++++ BRANO DA LEGGERE ++++

La Commissione Tributaria Provinciale di Milano, con la sentenza n. 1023/2020 ha riconosciuto la correttezza del comportamento tenuto da un’impresa italiana, con riferimento alla disciplina in materia di prezzo di trasferimento di cui all’articolo 110, comma 7, Tuir, circa il mancato addebito alla propria capogruppo estera delle spese sostenute dalla medesima per l’esecuzione di iniziative di marketing e di pubblicità dei prodotti dalla stessa compravenduti, e contraddistinti dal marchio del Gruppo, sul territorio italiano.

Il rilievo eccepito dai verificatori che, va sottolineato, non verteva su di un presunto difetto di inerenza delle spese sostenute dall’impresa italiana, poggiava sulla tesi che le iniziative commerciali intraprese dalla stessa impresa distributrice, poiché sostanzialmente dirette a promuovere la vendita in Italia di beni contraddistinti dal marchio di proprietà della capogruppo estera, avrebbero dovuto essere oggetto di addebito a carico di quest’ultima con l’applicazione anche di un congruo mark up, poiché si sarebbero sostanziati di servizi tesi a recare vantaggio diretto alla società (capogruppo) che era la titolare del brand che contraddistingueva i prodotti promozionati.

++++

Trascrivi senza modifiche la parte del brano sulla sentenza tributaria che comincia con le parole "La Commissione Tributaria" e si chiude con "sul territorio italiano.".

++++ BLOCCO DATI ++++

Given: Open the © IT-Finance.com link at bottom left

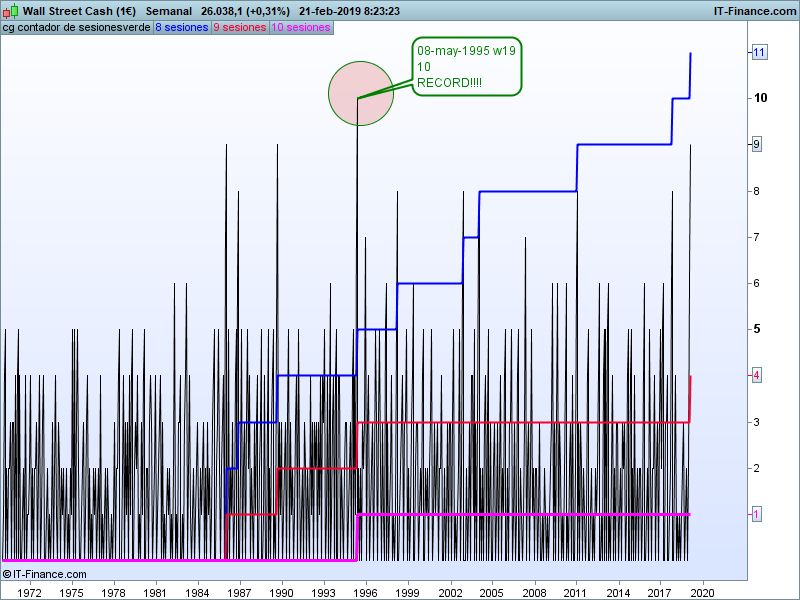Looking at the screenshot, I should [x=45, y=574].
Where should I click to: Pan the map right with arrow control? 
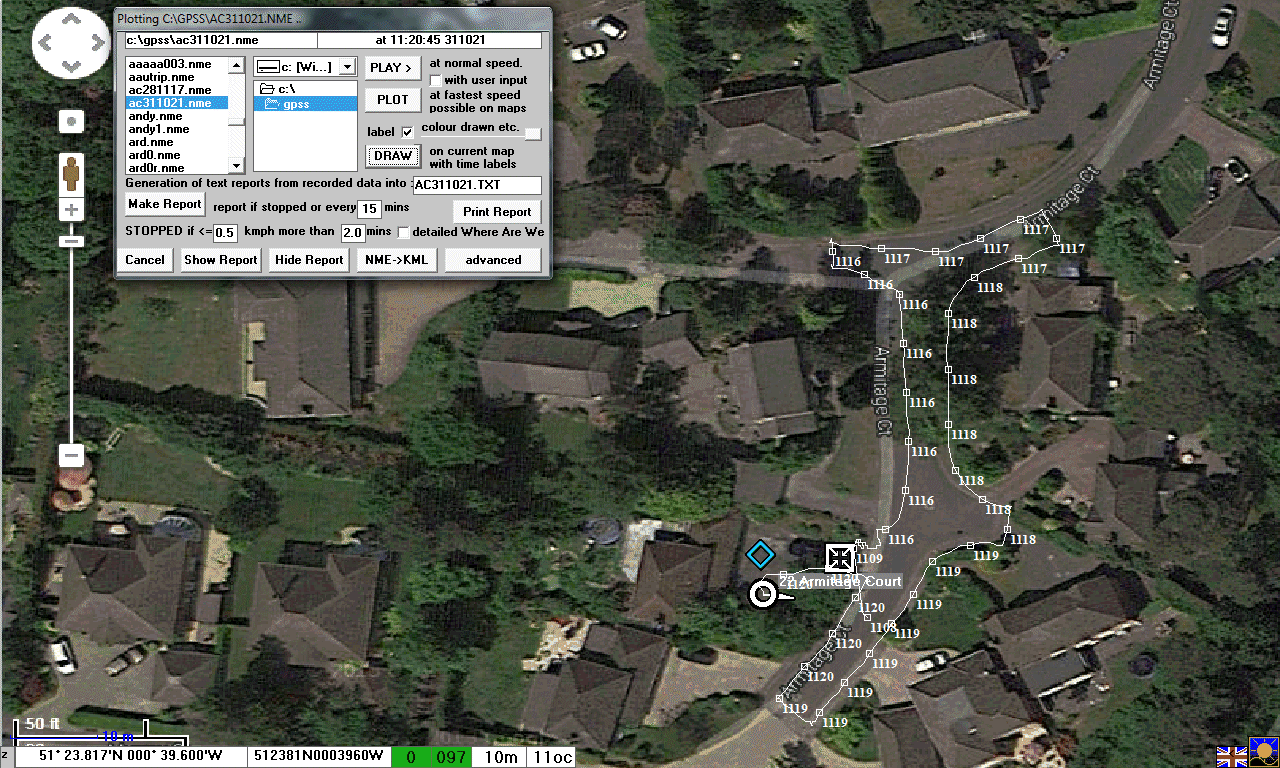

++++

» **RISPOSTA**:
La Commissione Tributaria Provinciale di Milano, con la sentenza n. 1023/2020 ha riconosciuto la correttezza del comportamento tenuto da un’impresa italiana, con riferimento alla disciplina in materia di prezzo di trasferimento di cui all’articolo 110, comma 7, Tuir, circa il mancato addebito alla propria capogruppo estera delle spese sostenute dalla medesima per l’esecuzione di iniziative di marketing e di pubblicità dei prodotti dalla stessa compravenduti, e contraddistinti dal marchio del Gruppo, sul territorio italiano.